*DIRECTIONS FOR THIS TASK*. Beginning with the opening line, set down each line of the material below exactly, stopping once the line with "Konatsuya (134, 2406)" is done.
[DATASET EXCERPTS Boundary: Start]
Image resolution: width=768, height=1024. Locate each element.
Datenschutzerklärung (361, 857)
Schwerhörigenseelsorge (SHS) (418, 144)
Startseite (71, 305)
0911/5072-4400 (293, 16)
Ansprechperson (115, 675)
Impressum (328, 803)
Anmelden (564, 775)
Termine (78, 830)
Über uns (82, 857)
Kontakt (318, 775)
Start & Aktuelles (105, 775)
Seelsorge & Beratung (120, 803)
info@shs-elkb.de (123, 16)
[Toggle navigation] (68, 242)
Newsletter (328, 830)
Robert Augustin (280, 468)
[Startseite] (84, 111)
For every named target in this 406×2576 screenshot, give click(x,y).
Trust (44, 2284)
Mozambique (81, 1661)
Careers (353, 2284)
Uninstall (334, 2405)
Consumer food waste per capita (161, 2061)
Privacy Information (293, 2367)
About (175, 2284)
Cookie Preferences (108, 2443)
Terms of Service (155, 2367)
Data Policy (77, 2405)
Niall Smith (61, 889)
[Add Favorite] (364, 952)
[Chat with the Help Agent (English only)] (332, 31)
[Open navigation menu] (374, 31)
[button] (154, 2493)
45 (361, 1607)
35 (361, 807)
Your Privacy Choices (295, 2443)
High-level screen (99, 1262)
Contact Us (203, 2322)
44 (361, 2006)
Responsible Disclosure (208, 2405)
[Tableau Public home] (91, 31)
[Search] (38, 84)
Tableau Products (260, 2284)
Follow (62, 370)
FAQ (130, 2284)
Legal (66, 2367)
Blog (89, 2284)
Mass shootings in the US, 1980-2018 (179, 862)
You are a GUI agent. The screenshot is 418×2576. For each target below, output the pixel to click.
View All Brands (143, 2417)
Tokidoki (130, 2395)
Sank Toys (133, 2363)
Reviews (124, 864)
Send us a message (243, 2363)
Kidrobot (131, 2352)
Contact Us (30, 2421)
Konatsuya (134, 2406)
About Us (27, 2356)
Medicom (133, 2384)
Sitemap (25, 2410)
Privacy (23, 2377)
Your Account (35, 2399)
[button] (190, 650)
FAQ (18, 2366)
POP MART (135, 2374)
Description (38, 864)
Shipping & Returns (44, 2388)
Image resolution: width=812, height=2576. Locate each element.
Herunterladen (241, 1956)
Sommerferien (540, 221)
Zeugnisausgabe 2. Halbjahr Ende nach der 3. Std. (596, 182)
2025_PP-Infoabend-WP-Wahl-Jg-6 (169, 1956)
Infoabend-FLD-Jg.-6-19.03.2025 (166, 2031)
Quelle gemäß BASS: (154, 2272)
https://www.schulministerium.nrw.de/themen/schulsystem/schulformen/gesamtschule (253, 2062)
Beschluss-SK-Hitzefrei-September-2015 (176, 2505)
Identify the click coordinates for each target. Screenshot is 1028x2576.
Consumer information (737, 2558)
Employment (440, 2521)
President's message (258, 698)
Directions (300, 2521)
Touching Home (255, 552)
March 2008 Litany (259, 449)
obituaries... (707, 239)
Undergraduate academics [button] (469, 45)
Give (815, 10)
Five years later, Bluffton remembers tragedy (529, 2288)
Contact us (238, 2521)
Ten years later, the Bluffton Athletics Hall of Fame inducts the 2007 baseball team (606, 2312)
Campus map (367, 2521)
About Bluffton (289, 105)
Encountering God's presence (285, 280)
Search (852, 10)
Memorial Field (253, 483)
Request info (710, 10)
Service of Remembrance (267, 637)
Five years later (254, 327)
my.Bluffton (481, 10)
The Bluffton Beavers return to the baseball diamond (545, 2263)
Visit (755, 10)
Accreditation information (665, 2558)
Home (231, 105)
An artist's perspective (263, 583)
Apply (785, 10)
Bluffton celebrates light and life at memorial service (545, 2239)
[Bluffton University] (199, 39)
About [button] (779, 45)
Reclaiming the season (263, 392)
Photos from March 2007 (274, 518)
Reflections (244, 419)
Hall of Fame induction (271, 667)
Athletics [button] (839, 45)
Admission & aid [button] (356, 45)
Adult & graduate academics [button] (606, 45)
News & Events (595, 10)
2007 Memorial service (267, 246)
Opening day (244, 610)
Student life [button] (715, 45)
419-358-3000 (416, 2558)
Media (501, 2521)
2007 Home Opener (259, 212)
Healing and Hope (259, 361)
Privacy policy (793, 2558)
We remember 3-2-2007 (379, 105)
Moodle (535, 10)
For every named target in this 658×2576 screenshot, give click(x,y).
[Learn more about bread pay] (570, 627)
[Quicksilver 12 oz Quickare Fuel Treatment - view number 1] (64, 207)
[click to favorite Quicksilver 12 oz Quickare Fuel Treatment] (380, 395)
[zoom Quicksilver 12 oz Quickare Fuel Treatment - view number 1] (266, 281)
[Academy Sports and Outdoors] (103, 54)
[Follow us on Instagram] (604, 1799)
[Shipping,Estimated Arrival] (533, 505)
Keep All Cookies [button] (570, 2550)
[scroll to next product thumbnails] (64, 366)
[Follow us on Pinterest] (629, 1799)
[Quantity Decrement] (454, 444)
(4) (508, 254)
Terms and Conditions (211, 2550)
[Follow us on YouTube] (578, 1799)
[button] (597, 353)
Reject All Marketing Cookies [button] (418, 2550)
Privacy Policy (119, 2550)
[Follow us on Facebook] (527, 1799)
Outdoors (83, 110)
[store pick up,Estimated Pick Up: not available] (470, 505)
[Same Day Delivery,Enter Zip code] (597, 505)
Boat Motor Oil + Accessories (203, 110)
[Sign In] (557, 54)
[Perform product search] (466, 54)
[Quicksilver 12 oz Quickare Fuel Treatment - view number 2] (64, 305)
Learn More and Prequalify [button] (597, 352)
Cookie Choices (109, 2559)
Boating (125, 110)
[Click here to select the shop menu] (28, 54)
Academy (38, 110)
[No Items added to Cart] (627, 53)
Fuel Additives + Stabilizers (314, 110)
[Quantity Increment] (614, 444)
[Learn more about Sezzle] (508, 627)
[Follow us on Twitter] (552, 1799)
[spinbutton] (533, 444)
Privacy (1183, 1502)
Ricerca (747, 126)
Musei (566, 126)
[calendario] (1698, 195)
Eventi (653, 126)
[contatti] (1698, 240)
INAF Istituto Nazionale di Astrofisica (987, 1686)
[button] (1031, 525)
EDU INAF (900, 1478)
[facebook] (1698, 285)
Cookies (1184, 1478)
[DATASET EXCERPTS Boundary: End]
*RESULT OF THIS EXERCISE*.
Image resolution: width=768, height=1024. Locate each element.
Datenschutzerklärung (361, 857)
Schwerhörigenseelsorge (SHS) (418, 144)
Startseite (71, 305)
0911/5072-4400 (293, 16)
Ansprechperson (115, 675)
Impressum (328, 803)
Anmelden (564, 775)
Termine (78, 830)
Über uns (82, 857)
Kontakt (318, 775)
Start & Aktuelles (105, 775)
Seelsorge & Beratung (120, 803)
info@shs-elkb.de (123, 16)
[Toggle navigation] (68, 242)
Newsletter (328, 830)
Robert Augustin (280, 468)
[Startseite] (84, 111)
For every named target in this 406×2576 screenshot, give click(x,y).
Trust (44, 2284)
Mozambique (81, 1661)
Careers (353, 2284)
Uninstall (334, 2405)
Consumer food waste per capita (161, 2061)
Privacy Information (293, 2367)
About (175, 2284)
Cookie Preferences (108, 2443)
Terms of Service (155, 2367)
Data Policy (77, 2405)
Niall Smith (61, 889)
[Add Favorite] (364, 952)
[Chat with the Help Agent (English only)] (332, 31)
[Open navigation menu] (374, 31)
[button] (154, 2493)
45 (361, 1607)
35 (361, 807)
Your Privacy Choices (295, 2443)
High-level screen (99, 1262)
Contact Us (203, 2322)
44 (361, 2006)
Responsible Disclosure (208, 2405)
[Tableau Public home] (91, 31)
[Search] (38, 84)
Tableau Products (260, 2284)
Follow (62, 370)
FAQ (130, 2284)
Legal (66, 2367)
Blog (89, 2284)
Mass shootings in the US, 1980-2018 (179, 862)
You are a GUI agent. The screenshot is 418×2576. For each target below, output the pixel to click.
View All Brands (143, 2417)
Tokidoki (130, 2395)
Sank Toys (133, 2363)
Reviews (124, 864)
Send us a message (243, 2363)
Kidrobot (131, 2352)
Contact Us (30, 2421)
Konatsuya (134, 2406)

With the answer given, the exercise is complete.